Непонятно только, как Чарлз Клэрмонт и Эдмунд Уэнтуорт встретились и почему начали обмениваться письмами. Судя по расшифрованным сообщениям, к моменту начала переписки их план уже действовал. Очередные сообщения давали новые кусочки головоломки, из которых складывалась общая картина. Согласована цена. Решено, что Т должен привезти предмет в Англию лично. Установлена дата. Потом неожиданное препятствие: за Т следят и он не может покинуть Францию. Еще один план. Согласие дать взятку чиновникам наполеоновского правительства за безопасную передачу предмета в университет Бельгии, откуда его отправят ее отцу среди других научных бумаг. Т последует позже.
А потом…
У Лилиан перехватило дыхание, когда она прочитала следующее послание, и, не поверив своим глазам, перечитала еще раз:
«HVARRNGDFORSONTODLVRPKGASHEPASSESBRDR. -
Have arranged for son to deliver package as he passes border
(Сын доставит пакет, когда будет пересекать границу)».
Дрожащей рукой она отложила послание и, покосившись на Джеффри, убедилась, что он внимательно смотрит на нее. Вероятно, она издала какой-то звук и тем самым привлекла его внимание. Он был бледен до синевы – надо полагать, прочел аналогичные послания ее отца.
– Ты знал про взятку? – тихо спросила Лилиан и, вглядевшись в его лицо, испугалась, что его вот-вот стошнит.
Джеффри медленно покачал головой.
– Отец попросил меня доставить вазу, объяснив, что это бесценный антиквариат, который он давно обещал своему французскому другу, а отослать по обычным каналам из-за войны не представлялось возможным. Деньги, наверное, были внутри, но я об этом не знал.
Лицо Джеффри исказилось от едва сдерживаемого гнева, и Лилиан ему поверила. Ей очень хотелось обнять его, утешить; должно быть, сейчас ему очень плохо.
Когда он поднял глаза, Лилиан задрожала: в них была не просто боль – в них была смертная мука.
– Ты понимаешь, что это значит? – спросил он хрипло.
– Нет.
– Это значит, что я совершил предательство.
– Что за нелепость! Ты не совершал никакого предательства! – уверенно заявила Лилиан.
Как ей хотелось сейчас обнять его, прижать к груди…
Джеффри вдруг ощутил почти непреодолимое желание сделать то же самое и, опершись обеими руками о край стола, поднялся. За последние несколько часов на него свалилось слишком много, и он боялся, что не справится. Что же касается его чувств к Лилиан, они колебались, словно маятник, от добра к злу, от любви к ненависти, от надежды к сожалениям. Так что он не мог с уверенностью сказать, что чувствует в данный момент.

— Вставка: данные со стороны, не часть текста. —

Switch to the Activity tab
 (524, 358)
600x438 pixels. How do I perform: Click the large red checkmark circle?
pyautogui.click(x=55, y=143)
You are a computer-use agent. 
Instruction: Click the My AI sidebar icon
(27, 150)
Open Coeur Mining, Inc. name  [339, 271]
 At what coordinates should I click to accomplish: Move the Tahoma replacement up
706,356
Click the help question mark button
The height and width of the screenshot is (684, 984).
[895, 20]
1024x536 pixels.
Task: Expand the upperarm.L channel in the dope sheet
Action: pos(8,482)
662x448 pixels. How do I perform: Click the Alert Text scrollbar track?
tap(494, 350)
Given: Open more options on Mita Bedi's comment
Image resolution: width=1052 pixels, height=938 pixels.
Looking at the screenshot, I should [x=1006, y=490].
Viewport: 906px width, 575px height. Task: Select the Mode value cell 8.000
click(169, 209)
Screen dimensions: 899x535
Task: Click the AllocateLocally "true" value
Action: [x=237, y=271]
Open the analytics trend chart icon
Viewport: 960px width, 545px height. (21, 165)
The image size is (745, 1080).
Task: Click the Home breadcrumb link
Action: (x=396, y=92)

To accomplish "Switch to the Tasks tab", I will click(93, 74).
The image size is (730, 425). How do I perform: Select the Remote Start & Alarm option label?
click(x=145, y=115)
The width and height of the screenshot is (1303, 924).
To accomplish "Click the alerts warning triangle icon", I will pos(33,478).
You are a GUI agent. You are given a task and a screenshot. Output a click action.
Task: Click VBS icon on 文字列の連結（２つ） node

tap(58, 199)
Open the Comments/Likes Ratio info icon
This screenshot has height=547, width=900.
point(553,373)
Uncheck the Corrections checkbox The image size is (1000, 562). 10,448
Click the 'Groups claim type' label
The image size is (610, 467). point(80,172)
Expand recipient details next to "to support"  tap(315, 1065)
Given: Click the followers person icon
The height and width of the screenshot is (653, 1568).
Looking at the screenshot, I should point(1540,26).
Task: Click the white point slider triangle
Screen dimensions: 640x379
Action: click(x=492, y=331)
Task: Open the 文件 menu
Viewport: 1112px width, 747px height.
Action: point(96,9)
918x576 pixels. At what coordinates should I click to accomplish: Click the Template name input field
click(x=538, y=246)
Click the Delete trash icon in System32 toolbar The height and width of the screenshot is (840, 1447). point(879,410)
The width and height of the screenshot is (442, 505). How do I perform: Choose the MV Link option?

Не мог доверять самому себе.
Надо сосредоточиться и подумать, как разобраться с последним ударом, нанесенным четырнадцать лет назад.
– Намеренно – нет. Но неужели ты думаешь, что это будет иметь значение для моих политических противников? Или для тех, кого я целый год убеждал вложить деньги в создание новых рабочих мест? – Он скрипнул зубами и сжал кулаки. Перед его мысленным взором пронеслись бывшие солдаты – голодающие, замерзающие, медленно умирающие в грязных подворотнях. Воспоминания навалились на него тяжкой ношей, которая грозила свалить его с ног. – Подумать только! Один лишь намек на скандал, и все, ради чего я трудился, будет уничтожено.
Джеффри устремил на Лилиан такой злой подозрительный взгляд, что она невольно отпрянула, и прикрыл глаза, стараясь справиться с эмоциями. В этом нет ее вины – она тогда была ребенком, – да и его еще вряд ли можно было назвать мужчиной. Но ведь это она внесла сумятицу в его жизнь, она затеяла свое расследование! Но если разобраться, разве она не сделала ему одолжение? По крайней мере теперь он знает, чем можно шантажировать его семью. Правда, у нее уж точно нет таких намерений, тем более что только они двое в курсе дел.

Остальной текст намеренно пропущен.